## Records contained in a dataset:
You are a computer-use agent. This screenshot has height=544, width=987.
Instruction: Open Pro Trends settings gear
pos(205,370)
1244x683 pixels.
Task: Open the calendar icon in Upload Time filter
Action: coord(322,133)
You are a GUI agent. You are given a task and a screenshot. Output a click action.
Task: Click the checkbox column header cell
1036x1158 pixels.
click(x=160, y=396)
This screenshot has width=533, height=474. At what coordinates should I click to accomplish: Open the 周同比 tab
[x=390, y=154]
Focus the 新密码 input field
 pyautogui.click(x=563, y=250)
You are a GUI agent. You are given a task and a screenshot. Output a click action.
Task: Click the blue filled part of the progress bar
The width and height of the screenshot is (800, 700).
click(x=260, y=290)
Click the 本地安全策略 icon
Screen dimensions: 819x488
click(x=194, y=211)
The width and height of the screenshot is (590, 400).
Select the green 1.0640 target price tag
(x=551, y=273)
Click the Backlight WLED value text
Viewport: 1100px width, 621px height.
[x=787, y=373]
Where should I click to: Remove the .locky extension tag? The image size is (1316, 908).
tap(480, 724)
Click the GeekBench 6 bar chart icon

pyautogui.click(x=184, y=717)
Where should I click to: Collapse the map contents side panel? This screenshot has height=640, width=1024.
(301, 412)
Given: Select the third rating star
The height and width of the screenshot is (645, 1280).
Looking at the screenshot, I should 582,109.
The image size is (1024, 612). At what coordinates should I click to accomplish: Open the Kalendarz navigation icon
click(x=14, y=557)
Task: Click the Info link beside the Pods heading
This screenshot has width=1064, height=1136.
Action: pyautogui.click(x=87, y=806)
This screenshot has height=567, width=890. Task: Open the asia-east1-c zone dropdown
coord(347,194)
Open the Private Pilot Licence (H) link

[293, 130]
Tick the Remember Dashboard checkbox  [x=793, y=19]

## Task brief:
The entries shown above should be copied out word for word.

## Task solution:
You are a computer-use agent. This screenshot has height=544, width=987.
Instruction: Open Pro Trends settings gear
pos(205,370)
1244x683 pixels.
Task: Open the calendar icon in Upload Time filter
Action: coord(322,133)
You are a GUI agent. You are given a task and a screenshot. Output a click action.
Task: Click the checkbox column header cell
1036x1158 pixels.
click(x=160, y=396)
This screenshot has width=533, height=474. At what coordinates should I click to accomplish: Open the 周同比 tab
[x=390, y=154]
Focus the 新密码 input field
 pyautogui.click(x=563, y=250)
You are a GUI agent. You are given a task and a screenshot. Output a click action.
Task: Click the blue filled part of the progress bar
The width and height of the screenshot is (800, 700).
click(x=260, y=290)
Click the 本地安全策略 icon
Screen dimensions: 819x488
click(x=194, y=211)
The width and height of the screenshot is (590, 400).
Select the green 1.0640 target price tag
(x=551, y=273)
Click the Backlight WLED value text
Viewport: 1100px width, 621px height.
[x=787, y=373]
Where should I click to: Remove the .locky extension tag? The image size is (1316, 908).
tap(480, 724)
Click the GeekBench 6 bar chart icon

pyautogui.click(x=184, y=717)
Where should I click to: Collapse the map contents side panel? This screenshot has height=640, width=1024.
(301, 412)
Given: Select the third rating star
The height and width of the screenshot is (645, 1280).
Looking at the screenshot, I should 582,109.
The image size is (1024, 612). At what coordinates should I click to accomplish: Open the Kalendarz navigation icon
click(x=14, y=557)
Task: Click the Info link beside the Pods heading
This screenshot has width=1064, height=1136.
Action: pyautogui.click(x=87, y=806)
This screenshot has height=567, width=890. Task: Open the asia-east1-c zone dropdown
coord(347,194)
Open the Private Pilot Licence (H) link

[293, 130]
Tick the Remember Dashboard checkbox  [x=793, y=19]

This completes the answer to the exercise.